** Records for processing follows **

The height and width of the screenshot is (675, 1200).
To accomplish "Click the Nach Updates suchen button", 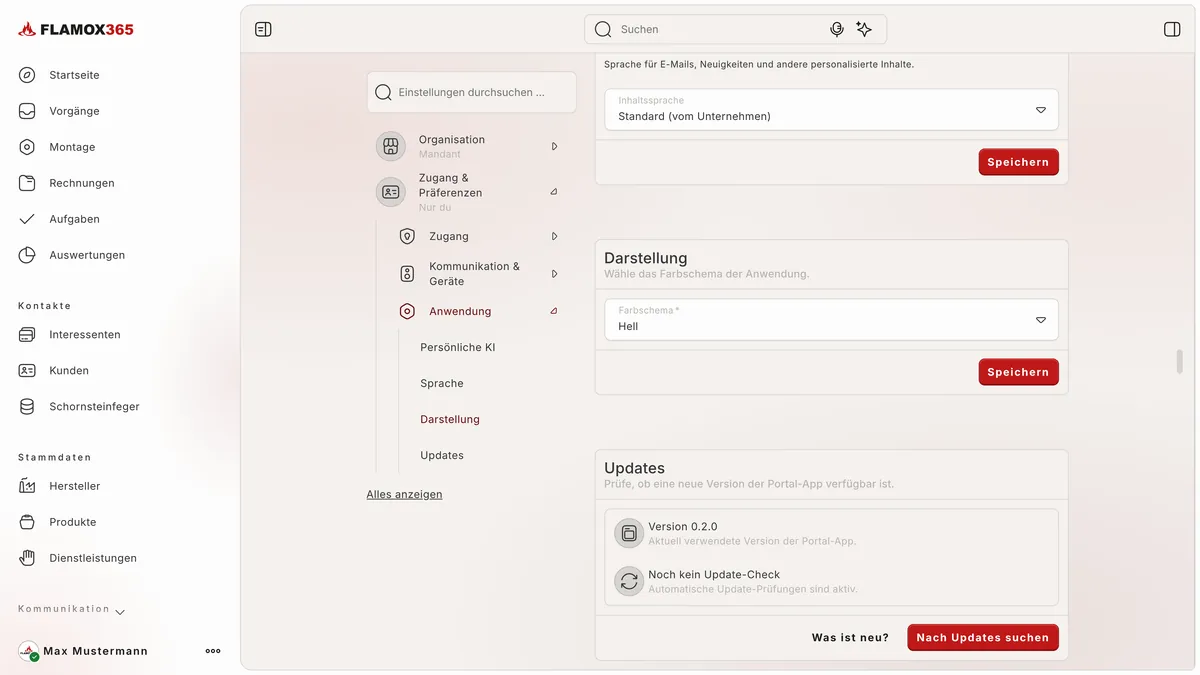I will click(983, 637).
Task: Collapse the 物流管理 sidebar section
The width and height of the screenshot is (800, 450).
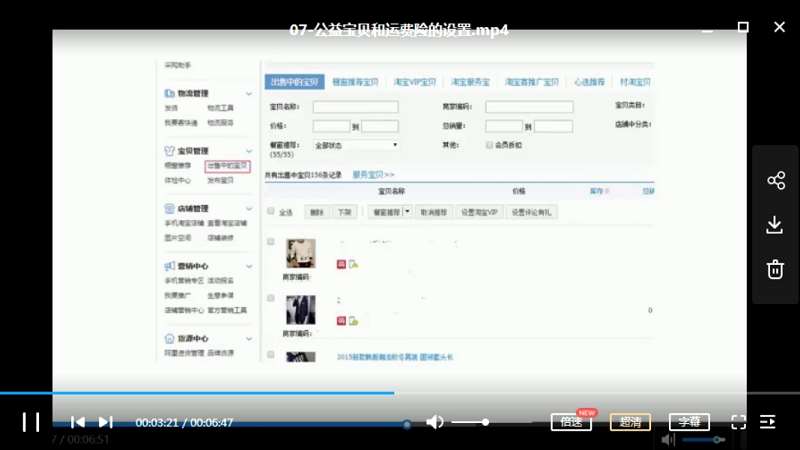Action: (x=249, y=93)
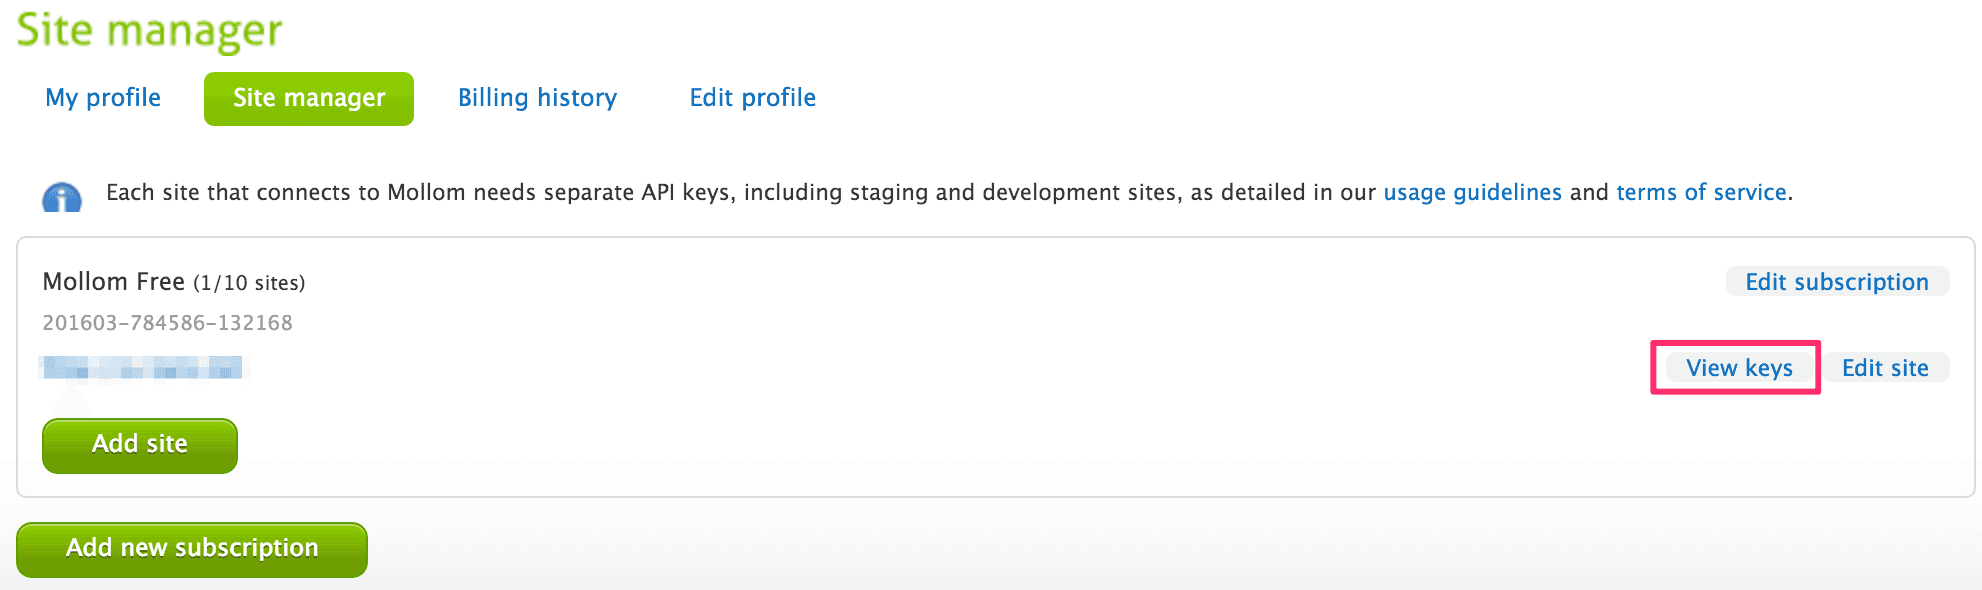Click the blue info icon
1982x590 pixels.
[x=62, y=197]
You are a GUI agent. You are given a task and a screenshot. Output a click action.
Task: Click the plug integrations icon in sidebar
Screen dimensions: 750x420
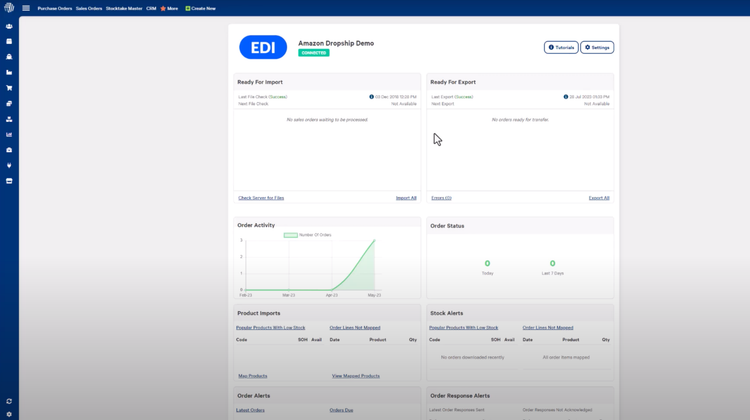9,166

** End of Records for processing **

■ Your objective
Pictures excluded, write out exactly and only the lines of the material from the one containing "The width and" up to and including the last line.

■ Solution to this exercise
The width and height of the screenshot is (800, 450).
Action: (x=249, y=93)
Click the blue info icon
1982x590 pixels.
[x=62, y=197]
You are a GUI agent. You are given a task and a screenshot. Output a click action.
Task: Click the plug integrations icon in sidebar
Screen dimensions: 750x420
9,166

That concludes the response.